**Texte fourni:**
»»
Pour le danseur de fest-noz habituel, le dépaysement est un peu hardcore, d’une part parce qu’ici on assume de proposer plein de fois la même danse dans un même set (allez voir comment ça râle dans un fest-noz quand il y a plus de trois fois la même sur l’ensemble de la soirée), et que, bon, il y a beaucoup beaucoup de bourrées, tout de même. Et puis hé, ça la danse pas comme en Bretagne, hein. Du coup, même s’il y a aussi (heureusement) plein de gens ici aussi qui la dansent très mal ou assez médiocrement, ça laisse volontiers en bord de parquet un paquet de fois, parce qu’on ne se sent pas forcément capable de se lancer. Mais bon, il y avait des stages de bourrée pendant le festival et ça donne vraiment envie d’apprendre, de côtoyer des danseurs à la fois ancrés et libres, pleins d’une élégance rustique et d’une jubilation à composer ensemble un éphémère moment de jeu dans le geste.
En 2018, venez tester le plancher qui penche et la buvette qui ne ferme pas !
««
**Problème posé:** Selon le texte fourni, qu'est-ce qui était proposé pendant le festival ? La liste qui vient ensuite forme un matériau à part, indépendant du texte fourni.

Entrées de données enregistrées
»»
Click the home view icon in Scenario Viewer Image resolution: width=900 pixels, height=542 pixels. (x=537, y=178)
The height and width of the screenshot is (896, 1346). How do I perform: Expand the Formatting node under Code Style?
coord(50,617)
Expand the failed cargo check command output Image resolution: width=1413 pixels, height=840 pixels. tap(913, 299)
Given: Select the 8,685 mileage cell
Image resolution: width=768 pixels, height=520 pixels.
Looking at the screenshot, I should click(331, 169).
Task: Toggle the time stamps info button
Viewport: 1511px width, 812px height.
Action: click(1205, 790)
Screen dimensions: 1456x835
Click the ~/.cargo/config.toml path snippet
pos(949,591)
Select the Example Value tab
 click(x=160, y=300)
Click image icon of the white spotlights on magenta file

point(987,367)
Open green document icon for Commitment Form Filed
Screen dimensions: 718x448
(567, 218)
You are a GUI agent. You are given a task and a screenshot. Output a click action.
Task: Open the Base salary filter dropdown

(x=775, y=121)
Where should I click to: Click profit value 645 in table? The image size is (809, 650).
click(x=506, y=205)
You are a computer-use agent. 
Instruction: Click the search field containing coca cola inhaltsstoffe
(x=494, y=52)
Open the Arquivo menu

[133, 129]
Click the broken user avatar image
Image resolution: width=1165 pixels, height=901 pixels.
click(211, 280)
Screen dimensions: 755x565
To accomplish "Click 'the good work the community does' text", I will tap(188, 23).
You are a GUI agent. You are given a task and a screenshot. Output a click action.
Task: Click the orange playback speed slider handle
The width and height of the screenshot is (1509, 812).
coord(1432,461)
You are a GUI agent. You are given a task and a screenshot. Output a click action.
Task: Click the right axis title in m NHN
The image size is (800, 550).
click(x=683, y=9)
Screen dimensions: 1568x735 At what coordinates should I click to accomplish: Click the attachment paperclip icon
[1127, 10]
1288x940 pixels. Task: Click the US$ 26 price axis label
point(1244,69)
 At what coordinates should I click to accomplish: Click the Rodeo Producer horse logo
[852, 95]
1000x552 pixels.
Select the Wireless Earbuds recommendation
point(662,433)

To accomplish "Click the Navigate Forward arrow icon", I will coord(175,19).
««
**Réponse:** Des stages de bourrée.